EXERCISE: Copy the listing below line for line, without changing anything.

DATA PROVIDED:
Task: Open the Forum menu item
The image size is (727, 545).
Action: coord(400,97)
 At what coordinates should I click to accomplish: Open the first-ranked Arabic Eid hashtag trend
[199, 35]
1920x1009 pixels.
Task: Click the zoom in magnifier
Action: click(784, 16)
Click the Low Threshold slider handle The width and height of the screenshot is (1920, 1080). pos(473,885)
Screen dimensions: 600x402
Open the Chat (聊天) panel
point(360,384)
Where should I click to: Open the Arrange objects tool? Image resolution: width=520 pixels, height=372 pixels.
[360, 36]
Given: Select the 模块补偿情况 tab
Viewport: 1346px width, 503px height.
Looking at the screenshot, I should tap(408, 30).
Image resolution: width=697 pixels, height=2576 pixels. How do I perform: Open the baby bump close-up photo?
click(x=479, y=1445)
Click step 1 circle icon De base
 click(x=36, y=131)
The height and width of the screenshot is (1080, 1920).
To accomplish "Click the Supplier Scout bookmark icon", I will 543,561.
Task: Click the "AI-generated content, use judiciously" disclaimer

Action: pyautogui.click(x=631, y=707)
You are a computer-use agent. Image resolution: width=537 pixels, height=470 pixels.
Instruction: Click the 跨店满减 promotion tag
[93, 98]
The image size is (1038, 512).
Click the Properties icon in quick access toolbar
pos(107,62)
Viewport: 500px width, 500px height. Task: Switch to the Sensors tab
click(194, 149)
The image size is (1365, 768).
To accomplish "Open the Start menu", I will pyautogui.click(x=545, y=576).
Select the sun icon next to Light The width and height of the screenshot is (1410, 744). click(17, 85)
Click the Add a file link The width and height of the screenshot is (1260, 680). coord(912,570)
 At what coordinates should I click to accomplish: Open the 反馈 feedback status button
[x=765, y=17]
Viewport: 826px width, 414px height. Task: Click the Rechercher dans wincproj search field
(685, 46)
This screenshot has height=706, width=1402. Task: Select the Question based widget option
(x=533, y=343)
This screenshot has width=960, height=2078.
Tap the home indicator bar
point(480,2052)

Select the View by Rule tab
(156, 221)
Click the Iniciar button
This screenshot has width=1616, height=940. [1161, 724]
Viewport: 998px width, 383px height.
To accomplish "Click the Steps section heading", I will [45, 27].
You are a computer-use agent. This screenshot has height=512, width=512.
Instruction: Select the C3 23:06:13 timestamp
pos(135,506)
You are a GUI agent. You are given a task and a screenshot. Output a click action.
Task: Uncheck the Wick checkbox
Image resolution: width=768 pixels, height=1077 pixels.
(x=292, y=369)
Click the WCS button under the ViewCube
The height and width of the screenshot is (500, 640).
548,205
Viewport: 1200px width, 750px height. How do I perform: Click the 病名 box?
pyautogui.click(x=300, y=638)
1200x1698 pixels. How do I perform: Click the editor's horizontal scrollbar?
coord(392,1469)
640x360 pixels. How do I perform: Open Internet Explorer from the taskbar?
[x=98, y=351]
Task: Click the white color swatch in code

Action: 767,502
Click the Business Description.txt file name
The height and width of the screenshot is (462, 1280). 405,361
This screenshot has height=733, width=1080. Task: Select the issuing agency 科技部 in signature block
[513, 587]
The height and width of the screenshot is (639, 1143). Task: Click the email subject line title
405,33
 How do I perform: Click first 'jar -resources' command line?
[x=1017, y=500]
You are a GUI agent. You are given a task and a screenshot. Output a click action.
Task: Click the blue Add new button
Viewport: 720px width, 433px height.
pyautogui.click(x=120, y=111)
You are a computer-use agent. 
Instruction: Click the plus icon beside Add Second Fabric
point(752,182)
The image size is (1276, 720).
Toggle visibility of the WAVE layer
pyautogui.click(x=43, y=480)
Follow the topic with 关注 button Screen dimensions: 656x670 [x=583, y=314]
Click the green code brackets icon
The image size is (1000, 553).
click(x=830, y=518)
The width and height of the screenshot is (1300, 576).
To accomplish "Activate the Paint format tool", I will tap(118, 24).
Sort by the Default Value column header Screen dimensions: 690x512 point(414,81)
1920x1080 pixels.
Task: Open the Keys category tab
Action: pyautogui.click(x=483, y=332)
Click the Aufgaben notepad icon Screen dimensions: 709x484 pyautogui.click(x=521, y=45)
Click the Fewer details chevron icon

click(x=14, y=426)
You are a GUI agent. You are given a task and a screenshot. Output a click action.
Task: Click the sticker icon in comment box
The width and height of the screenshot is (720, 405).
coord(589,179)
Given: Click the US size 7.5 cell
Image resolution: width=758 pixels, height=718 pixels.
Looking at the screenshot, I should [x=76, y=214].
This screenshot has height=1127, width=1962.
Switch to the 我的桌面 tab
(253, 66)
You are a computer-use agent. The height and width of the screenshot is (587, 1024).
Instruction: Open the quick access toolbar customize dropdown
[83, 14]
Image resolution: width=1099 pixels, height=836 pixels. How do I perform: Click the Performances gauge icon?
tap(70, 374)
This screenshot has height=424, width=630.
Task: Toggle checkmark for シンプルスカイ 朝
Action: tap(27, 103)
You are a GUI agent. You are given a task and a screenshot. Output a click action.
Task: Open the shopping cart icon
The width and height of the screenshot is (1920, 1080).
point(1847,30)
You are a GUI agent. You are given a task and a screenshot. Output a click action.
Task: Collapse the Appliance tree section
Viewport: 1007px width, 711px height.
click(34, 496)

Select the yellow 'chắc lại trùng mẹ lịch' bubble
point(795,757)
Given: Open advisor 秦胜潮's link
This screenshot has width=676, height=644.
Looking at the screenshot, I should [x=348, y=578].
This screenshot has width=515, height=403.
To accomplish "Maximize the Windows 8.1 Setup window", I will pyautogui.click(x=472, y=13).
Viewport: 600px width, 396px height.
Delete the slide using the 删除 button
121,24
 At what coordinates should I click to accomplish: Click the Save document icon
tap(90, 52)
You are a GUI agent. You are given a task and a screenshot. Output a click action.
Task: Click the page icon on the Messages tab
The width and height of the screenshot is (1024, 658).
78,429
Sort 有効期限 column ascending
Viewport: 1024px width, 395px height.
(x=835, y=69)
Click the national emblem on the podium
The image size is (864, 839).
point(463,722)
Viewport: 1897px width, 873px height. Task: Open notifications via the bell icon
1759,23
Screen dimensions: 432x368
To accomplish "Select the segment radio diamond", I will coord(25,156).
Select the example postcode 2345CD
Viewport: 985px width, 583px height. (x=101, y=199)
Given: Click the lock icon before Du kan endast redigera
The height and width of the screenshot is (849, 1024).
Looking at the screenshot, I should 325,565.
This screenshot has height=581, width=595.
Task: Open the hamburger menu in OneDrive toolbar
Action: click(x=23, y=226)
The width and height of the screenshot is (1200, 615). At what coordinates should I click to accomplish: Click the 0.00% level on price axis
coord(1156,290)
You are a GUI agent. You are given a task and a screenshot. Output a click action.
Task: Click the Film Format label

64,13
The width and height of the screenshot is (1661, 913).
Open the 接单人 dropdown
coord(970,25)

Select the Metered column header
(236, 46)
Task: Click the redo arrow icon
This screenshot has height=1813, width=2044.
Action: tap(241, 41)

SOLUTION FOR THIS TASK:
Task: Open the Forum menu item
The image size is (727, 545).
Action: coord(400,97)
 At what coordinates should I click to accomplish: Open the first-ranked Arabic Eid hashtag trend
[199, 35]
1920x1009 pixels.
Task: Click the zoom in magnifier
Action: click(784, 16)
Click the Low Threshold slider handle The width and height of the screenshot is (1920, 1080). pos(473,885)
Screen dimensions: 600x402
Open the Chat (聊天) panel
point(360,384)
Where should I click to: Open the Arrange objects tool? Image resolution: width=520 pixels, height=372 pixels.
[360, 36]
Given: Select the 模块补偿情况 tab
Viewport: 1346px width, 503px height.
Looking at the screenshot, I should tap(408, 30).
Image resolution: width=697 pixels, height=2576 pixels. How do I perform: Open the baby bump close-up photo?
click(x=479, y=1445)
Click step 1 circle icon De base
 click(x=36, y=131)
The height and width of the screenshot is (1080, 1920).
To accomplish "Click the Supplier Scout bookmark icon", I will 543,561.
Task: Click the "AI-generated content, use judiciously" disclaimer

Action: pyautogui.click(x=631, y=707)
You are a computer-use agent. Image resolution: width=537 pixels, height=470 pixels.
Instruction: Click the 跨店满减 promotion tag
[93, 98]
The image size is (1038, 512).
Click the Properties icon in quick access toolbar
pos(107,62)
Viewport: 500px width, 500px height. Task: Switch to the Sensors tab
click(194, 149)
The image size is (1365, 768).
To accomplish "Open the Start menu", I will pyautogui.click(x=545, y=576).
Select the sun icon next to Light The width and height of the screenshot is (1410, 744). click(17, 85)
Click the Add a file link The width and height of the screenshot is (1260, 680). coord(912,570)
 At what coordinates should I click to accomplish: Open the 反馈 feedback status button
[x=765, y=17]
Viewport: 826px width, 414px height. Task: Click the Rechercher dans wincproj search field
(685, 46)
This screenshot has height=706, width=1402. Task: Select the Question based widget option
(x=533, y=343)
This screenshot has width=960, height=2078.
Tap the home indicator bar
point(480,2052)

Select the View by Rule tab
(156, 221)
Click the Iniciar button
This screenshot has width=1616, height=940. [1161, 724]
Viewport: 998px width, 383px height.
To accomplish "Click the Steps section heading", I will [45, 27].
You are a computer-use agent. This screenshot has height=512, width=512.
Instruction: Select the C3 23:06:13 timestamp
pos(135,506)
You are a GUI agent. You are given a task and a screenshot. Output a click action.
Task: Uncheck the Wick checkbox
Image resolution: width=768 pixels, height=1077 pixels.
(x=292, y=369)
Click the WCS button under the ViewCube
The height and width of the screenshot is (500, 640).
548,205
Viewport: 1200px width, 750px height. How do I perform: Click the 病名 box?
pyautogui.click(x=300, y=638)
1200x1698 pixels. How do I perform: Click the editor's horizontal scrollbar?
coord(392,1469)
640x360 pixels. How do I perform: Open Internet Explorer from the taskbar?
[x=98, y=351]
Task: Click the white color swatch in code

Action: 767,502
Click the Business Description.txt file name
The height and width of the screenshot is (462, 1280). 405,361
This screenshot has height=733, width=1080. Task: Select the issuing agency 科技部 in signature block
[513, 587]
The height and width of the screenshot is (639, 1143). Task: Click the email subject line title
405,33
 How do I perform: Click first 'jar -resources' command line?
[x=1017, y=500]
You are a GUI agent. You are given a task and a screenshot. Output a click action.
Task: Click the blue Add new button
Viewport: 720px width, 433px height.
pyautogui.click(x=120, y=111)
You are a computer-use agent. 
Instruction: Click the plus icon beside Add Second Fabric
point(752,182)
The image size is (1276, 720).
Toggle visibility of the WAVE layer
pyautogui.click(x=43, y=480)
Follow the topic with 关注 button Screen dimensions: 656x670 [x=583, y=314]
Click the green code brackets icon
The image size is (1000, 553).
click(x=830, y=518)
The width and height of the screenshot is (1300, 576).
To accomplish "Activate the Paint format tool", I will tap(118, 24).
Sort by the Default Value column header Screen dimensions: 690x512 point(414,81)
1920x1080 pixels.
Task: Open the Keys category tab
Action: pyautogui.click(x=483, y=332)
Click the Aufgaben notepad icon Screen dimensions: 709x484 pyautogui.click(x=521, y=45)
Click the Fewer details chevron icon

click(x=14, y=426)
You are a GUI agent. You are given a task and a screenshot. Output a click action.
Task: Click the sticker icon in comment box
The width and height of the screenshot is (720, 405).
coord(589,179)
Given: Click the US size 7.5 cell
Image resolution: width=758 pixels, height=718 pixels.
Looking at the screenshot, I should [x=76, y=214].
This screenshot has height=1127, width=1962.
Switch to the 我的桌面 tab
(253, 66)
You are a computer-use agent. The height and width of the screenshot is (587, 1024).
Instruction: Open the quick access toolbar customize dropdown
[83, 14]
Image resolution: width=1099 pixels, height=836 pixels. How do I perform: Click the Performances gauge icon?
tap(70, 374)
This screenshot has height=424, width=630.
Task: Toggle checkmark for シンプルスカイ 朝
Action: tap(27, 103)
You are a GUI agent. You are given a task and a screenshot. Output a click action.
Task: Open the shopping cart icon
The width and height of the screenshot is (1920, 1080).
point(1847,30)
You are a GUI agent. You are given a task and a screenshot. Output a click action.
Task: Collapse the Appliance tree section
Viewport: 1007px width, 711px height.
click(34, 496)

Select the yellow 'chắc lại trùng mẹ lịch' bubble
point(795,757)
Given: Open advisor 秦胜潮's link
This screenshot has width=676, height=644.
Looking at the screenshot, I should [x=348, y=578].
This screenshot has width=515, height=403.
To accomplish "Maximize the Windows 8.1 Setup window", I will pyautogui.click(x=472, y=13).
Viewport: 600px width, 396px height.
Delete the slide using the 删除 button
121,24
 At what coordinates should I click to accomplish: Click the Save document icon
tap(90, 52)
You are a GUI agent. You are given a task and a screenshot. Output a click action.
Task: Click the page icon on the Messages tab
The width and height of the screenshot is (1024, 658).
78,429
Sort 有効期限 column ascending
Viewport: 1024px width, 395px height.
(x=835, y=69)
Click the national emblem on the podium
The image size is (864, 839).
point(463,722)
Viewport: 1897px width, 873px height. Task: Open notifications via the bell icon
1759,23
Screen dimensions: 432x368
To accomplish "Select the segment radio diamond", I will coord(25,156).
Select the example postcode 2345CD
Viewport: 985px width, 583px height. (x=101, y=199)
Given: Click the lock icon before Du kan endast redigera
The height and width of the screenshot is (849, 1024).
Looking at the screenshot, I should 325,565.
This screenshot has height=581, width=595.
Task: Open the hamburger menu in OneDrive toolbar
Action: click(x=23, y=226)
The width and height of the screenshot is (1200, 615). At what coordinates should I click to accomplish: Click the 0.00% level on price axis
coord(1156,290)
You are a GUI agent. You are given a task and a screenshot. Output a click action.
Task: Click the Film Format label

64,13
The width and height of the screenshot is (1661, 913).
Open the 接单人 dropdown
coord(970,25)

Select the Metered column header
(236, 46)
Task: Click the redo arrow icon
This screenshot has height=1813, width=2044.
Action: tap(241, 41)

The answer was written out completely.